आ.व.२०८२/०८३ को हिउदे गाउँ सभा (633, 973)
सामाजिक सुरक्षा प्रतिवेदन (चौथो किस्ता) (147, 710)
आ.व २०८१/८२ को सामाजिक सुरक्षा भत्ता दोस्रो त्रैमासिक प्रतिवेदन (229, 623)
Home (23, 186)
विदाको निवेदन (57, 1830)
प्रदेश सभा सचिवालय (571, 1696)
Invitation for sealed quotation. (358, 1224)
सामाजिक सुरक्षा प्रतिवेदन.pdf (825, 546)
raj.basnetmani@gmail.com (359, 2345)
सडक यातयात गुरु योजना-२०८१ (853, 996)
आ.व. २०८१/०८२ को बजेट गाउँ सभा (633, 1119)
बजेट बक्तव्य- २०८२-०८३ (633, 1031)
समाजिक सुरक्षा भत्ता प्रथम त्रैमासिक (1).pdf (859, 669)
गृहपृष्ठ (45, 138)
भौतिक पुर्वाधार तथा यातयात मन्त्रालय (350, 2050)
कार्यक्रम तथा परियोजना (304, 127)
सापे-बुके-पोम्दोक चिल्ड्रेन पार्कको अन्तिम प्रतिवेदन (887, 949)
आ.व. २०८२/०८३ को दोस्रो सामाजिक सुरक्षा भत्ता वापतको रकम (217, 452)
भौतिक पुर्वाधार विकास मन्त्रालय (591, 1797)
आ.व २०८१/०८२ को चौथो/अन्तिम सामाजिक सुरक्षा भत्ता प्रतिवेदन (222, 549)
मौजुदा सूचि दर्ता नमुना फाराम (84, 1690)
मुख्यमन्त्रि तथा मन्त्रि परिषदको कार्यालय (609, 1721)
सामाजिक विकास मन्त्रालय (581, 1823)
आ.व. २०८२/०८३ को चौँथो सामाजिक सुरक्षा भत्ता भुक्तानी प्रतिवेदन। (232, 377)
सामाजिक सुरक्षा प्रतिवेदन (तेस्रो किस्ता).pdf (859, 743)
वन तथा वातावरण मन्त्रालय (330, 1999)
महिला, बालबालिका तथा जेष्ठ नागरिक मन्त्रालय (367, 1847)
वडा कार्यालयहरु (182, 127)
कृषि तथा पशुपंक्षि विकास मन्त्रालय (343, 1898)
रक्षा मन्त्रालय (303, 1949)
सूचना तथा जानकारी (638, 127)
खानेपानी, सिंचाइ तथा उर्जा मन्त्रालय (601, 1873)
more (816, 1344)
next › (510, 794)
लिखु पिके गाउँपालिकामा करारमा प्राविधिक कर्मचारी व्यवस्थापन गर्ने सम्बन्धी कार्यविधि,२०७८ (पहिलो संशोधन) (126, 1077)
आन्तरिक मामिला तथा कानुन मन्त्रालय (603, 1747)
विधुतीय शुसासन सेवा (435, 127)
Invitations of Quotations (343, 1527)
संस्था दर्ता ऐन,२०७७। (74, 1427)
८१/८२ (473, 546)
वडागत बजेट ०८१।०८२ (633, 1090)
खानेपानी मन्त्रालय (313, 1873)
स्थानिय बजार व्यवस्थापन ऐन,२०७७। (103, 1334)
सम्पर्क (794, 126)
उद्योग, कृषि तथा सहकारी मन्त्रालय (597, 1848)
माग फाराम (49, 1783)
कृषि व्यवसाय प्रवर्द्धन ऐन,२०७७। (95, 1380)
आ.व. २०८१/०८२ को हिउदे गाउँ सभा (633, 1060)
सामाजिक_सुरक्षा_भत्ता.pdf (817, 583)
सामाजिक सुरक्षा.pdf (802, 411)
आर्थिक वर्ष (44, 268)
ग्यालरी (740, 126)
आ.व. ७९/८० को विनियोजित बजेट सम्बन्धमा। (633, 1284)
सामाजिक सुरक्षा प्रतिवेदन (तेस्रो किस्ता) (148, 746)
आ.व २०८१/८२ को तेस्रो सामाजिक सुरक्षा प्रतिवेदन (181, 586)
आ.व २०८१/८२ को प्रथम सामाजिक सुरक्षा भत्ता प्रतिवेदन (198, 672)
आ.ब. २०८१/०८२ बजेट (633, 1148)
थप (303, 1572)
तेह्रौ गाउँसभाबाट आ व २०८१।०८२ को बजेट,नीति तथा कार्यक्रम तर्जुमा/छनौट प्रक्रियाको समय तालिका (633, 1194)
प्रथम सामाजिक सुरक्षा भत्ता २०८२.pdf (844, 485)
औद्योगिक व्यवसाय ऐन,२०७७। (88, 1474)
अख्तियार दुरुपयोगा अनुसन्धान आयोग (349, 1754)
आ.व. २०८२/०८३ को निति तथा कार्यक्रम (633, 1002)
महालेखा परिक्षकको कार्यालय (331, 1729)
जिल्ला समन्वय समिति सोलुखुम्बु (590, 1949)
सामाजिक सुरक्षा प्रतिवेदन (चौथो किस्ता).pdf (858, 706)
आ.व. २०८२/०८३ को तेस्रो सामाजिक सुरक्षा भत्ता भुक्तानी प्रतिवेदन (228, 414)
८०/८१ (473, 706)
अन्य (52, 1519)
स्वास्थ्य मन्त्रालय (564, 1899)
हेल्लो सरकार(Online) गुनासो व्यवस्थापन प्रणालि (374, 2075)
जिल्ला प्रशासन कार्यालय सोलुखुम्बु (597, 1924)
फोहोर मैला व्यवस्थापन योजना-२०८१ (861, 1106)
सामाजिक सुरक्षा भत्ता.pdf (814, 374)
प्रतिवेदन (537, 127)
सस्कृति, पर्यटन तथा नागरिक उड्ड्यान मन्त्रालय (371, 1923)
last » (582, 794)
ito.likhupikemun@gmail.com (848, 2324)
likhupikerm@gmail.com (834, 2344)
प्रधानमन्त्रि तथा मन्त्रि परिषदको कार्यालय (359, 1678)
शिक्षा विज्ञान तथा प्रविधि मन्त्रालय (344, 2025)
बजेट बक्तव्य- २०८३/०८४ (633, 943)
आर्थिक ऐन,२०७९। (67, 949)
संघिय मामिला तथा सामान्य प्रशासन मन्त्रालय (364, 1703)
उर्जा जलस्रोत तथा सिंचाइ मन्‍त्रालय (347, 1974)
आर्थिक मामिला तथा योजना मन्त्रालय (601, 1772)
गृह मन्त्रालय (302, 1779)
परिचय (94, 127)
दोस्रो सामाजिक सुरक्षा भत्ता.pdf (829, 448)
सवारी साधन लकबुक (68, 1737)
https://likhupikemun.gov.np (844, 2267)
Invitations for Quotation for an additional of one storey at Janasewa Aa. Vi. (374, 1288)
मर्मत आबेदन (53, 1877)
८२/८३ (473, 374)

REQUIREMENT:
Look above for the line containing "माग फाराम (49, 1783)", then transcribe it and all lines after it through the last, exactly and with nothing else.

ANSWER SPACE:
माग फाराम (49, 1783)
कृषि व्यवसाय प्रवर्द्धन ऐन,२०७७। (95, 1380)
आ.व. २०८१/०८२ को हिउदे गाउँ सभा (633, 1060)
सामाजिक_सुरक्षा_भत्ता.pdf (817, 583)
सामाजिक सुरक्षा.pdf (802, 411)
आर्थिक वर्ष (44, 268)
ग्यालरी (740, 126)
आ.व. ७९/८० को विनियोजित बजेट सम्बन्धमा। (633, 1284)
सामाजिक सुरक्षा प्रतिवेदन (तेस्रो किस्ता) (148, 746)
आ.व २०८१/८२ को तेस्रो सामाजिक सुरक्षा प्रतिवेदन (181, 586)
आ.व २०८१/८२ को प्रथम सामाजिक सुरक्षा भत्ता प्रतिवेदन (198, 672)
आ.ब. २०८१/०८२ बजेट (633, 1148)
थप (303, 1572)
तेह्रौ गाउँसभाबाट आ व २०८१।०८२ को बजेट,नीति तथा कार्यक्रम तर्जुमा/छनौट प्रक्रियाको समय तालिका (633, 1194)
प्रथम सामाजिक सुरक्षा भत्ता २०८२.pdf (844, 485)
औद्योगिक व्यवसाय ऐन,२०७७। (88, 1474)
अख्तियार दुरुपयोगा अनुसन्धान आयोग (349, 1754)
आ.व. २०८२/०८३ को निति तथा कार्यक्रम (633, 1002)
महालेखा परिक्षकको कार्यालय (331, 1729)
जिल्ला समन्वय समिति सोलुखुम्बु (590, 1949)
सामाजिक सुरक्षा प्रतिवेदन (चौथो किस्ता).pdf (858, 706)
आ.व. २०८२/०८३ को तेस्रो सामाजिक सुरक्षा भत्ता भुक्तानी प्रतिवेदन (228, 414)
८०/८१ (473, 706)
अन्य (52, 1519)
स्वास्थ्य मन्त्रालय (564, 1899)
हेल्लो सरकार(Online) गुनासो व्यवस्थापन प्रणालि (374, 2075)
जिल्ला प्रशासन कार्यालय सोलुखुम्बु (597, 1924)
फोहोर मैला व्यवस्थापन योजना-२०८१ (861, 1106)
सामाजिक सुरक्षा भत्ता.pdf (814, 374)
प्रतिवेदन (537, 127)
सस्कृति, पर्यटन तथा नागरिक उड्ड्यान मन्त्रालय (371, 1923)
last » (582, 794)
ito.likhupikemun@gmail.com (848, 2324)
likhupikerm@gmail.com (834, 2344)
प्रधानमन्त्रि तथा मन्त्रि परिषदको कार्यालय (359, 1678)
शिक्षा विज्ञान तथा प्रविधि मन्त्रालय (344, 2025)
बजेट बक्तव्य- २०८३/०८४ (633, 943)
आर्थिक ऐन,२०७९। (67, 949)
संघिय मामिला तथा सामान्य प्रशासन मन्त्रालय (364, 1703)
उर्जा जलस्रोत तथा सिंचाइ मन्‍त्रालय (347, 1974)
आर्थिक मामिला तथा योजना मन्त्रालय (601, 1772)
गृह मन्त्रालय (302, 1779)
परिचय (94, 127)
दोस्रो सामाजिक सुरक्षा भत्ता.pdf (829, 448)
सवारी साधन लकबुक (68, 1737)
https://likhupikemun.gov.np (844, 2267)
Invitations for Quotation for an additional of one storey at Janasewa Aa. Vi. (374, 1288)
मर्मत आबेदन (53, 1877)
८२/८३ (473, 374)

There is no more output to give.